In continuation of his ph.d. thesis, and based on eight original publications, Allan Vaag wrote a Master of Science Thesis on the current state of art of the pathophysiology of type 2 diabetes. Based on series of studies in prediabetic subjects in cluding first degree relatives (Vaag et al, JCI, 1992, etc.) and monozygotic twins discordant for type 2 diabetes (Vaag et al, JCI, 1995, etc.),
Allan Vaag was among the first to describe early defects of both insulin action, including impaired muscle glycogen synthesis, as well as defective insulin secretion in pre-diabetic subjects, contributing substantially to our present knowledge of type 2 diabetes being not only a multi-factorial disease, but also a multiple organ disease involving muscle, beta cell, liver, adipose tissue, gut, and possibly also various other organ defects.
Allan Vaag has authored or co-authored more than 110 original papers and more than 40 review papers in the area of diabetes research in the leading international diabetes and medical journals including New England Journal of Medicine (NEJM), JCI, PNAS, PloS Medicine, Circulation, BMJ, Lancet, Diabetes, Diabetologia, Journal of Physiology, American Journal of Physiology, JCEM and many others.
Allan Vaag has served as a reviewer on more than 28 international journals from New England Journal of Medicine and downwards. Allan Vaag is presently heading a research group at the Steno Diabetes Center in Copenhagen, including a total of 18 ph.d.-students, master students, post docs, technicians and a senior scientist, focusing primarily on studies conc. the impact of the prenatal environment versus genetics on the etiology and pathophysiology of type 2 diabetes.

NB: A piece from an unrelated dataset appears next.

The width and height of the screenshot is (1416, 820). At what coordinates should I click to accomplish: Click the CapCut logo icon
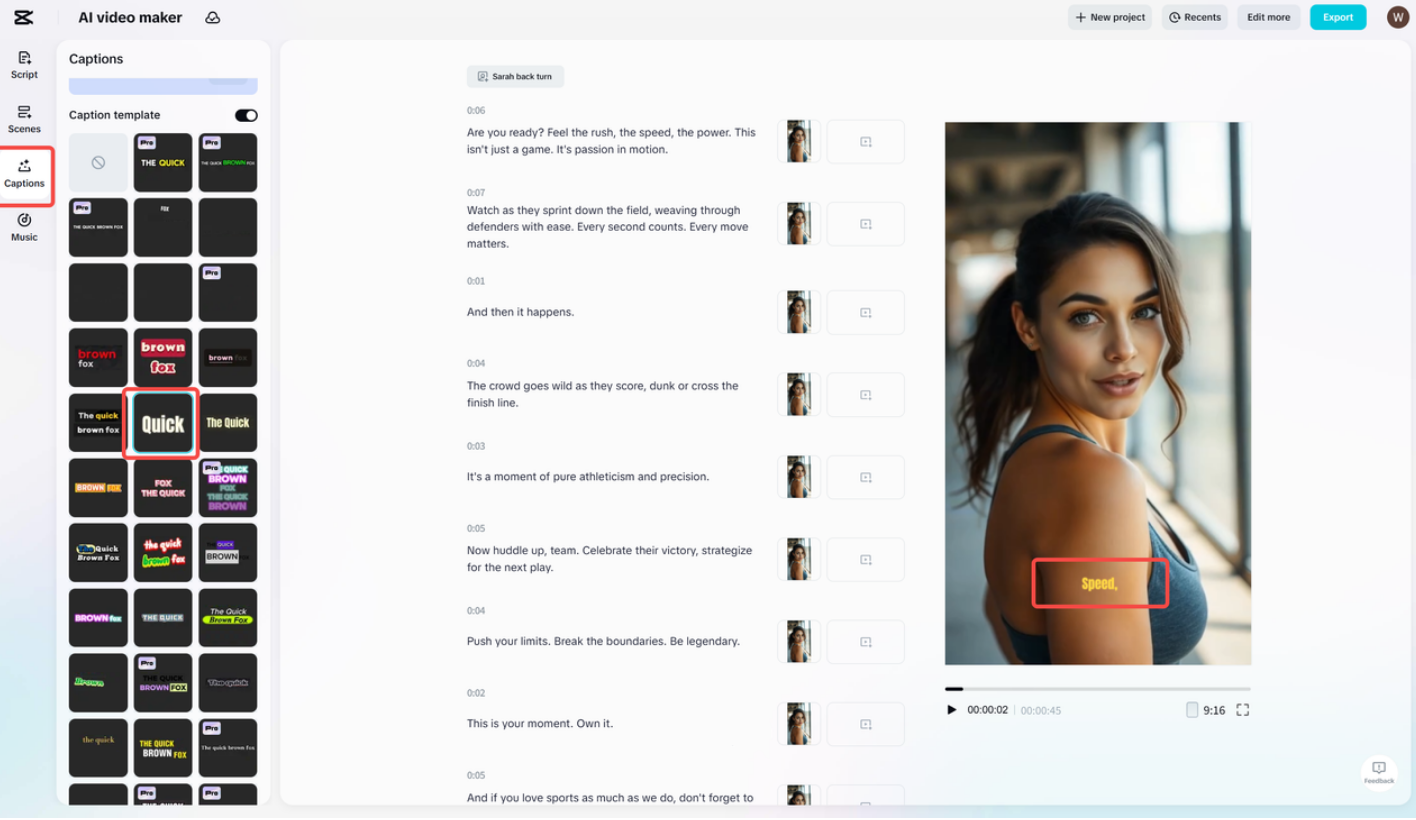[x=24, y=16]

Besides being a Chief Physician at the Steno Diabetes Center, Allan Vaag is adjunct professor of metabolism and clinical diabetes research at the Lund University in Sweden. Allan Vaag is Associate Editor of the European Journal of Endocrinology as well as Reviewing Editor of the Journal of Physiology, he is member of The Danish Strategic Research Council, and serves in referee panels in a number of other national and international research funding bodies and research councils including the Swedish and the Finish research councils.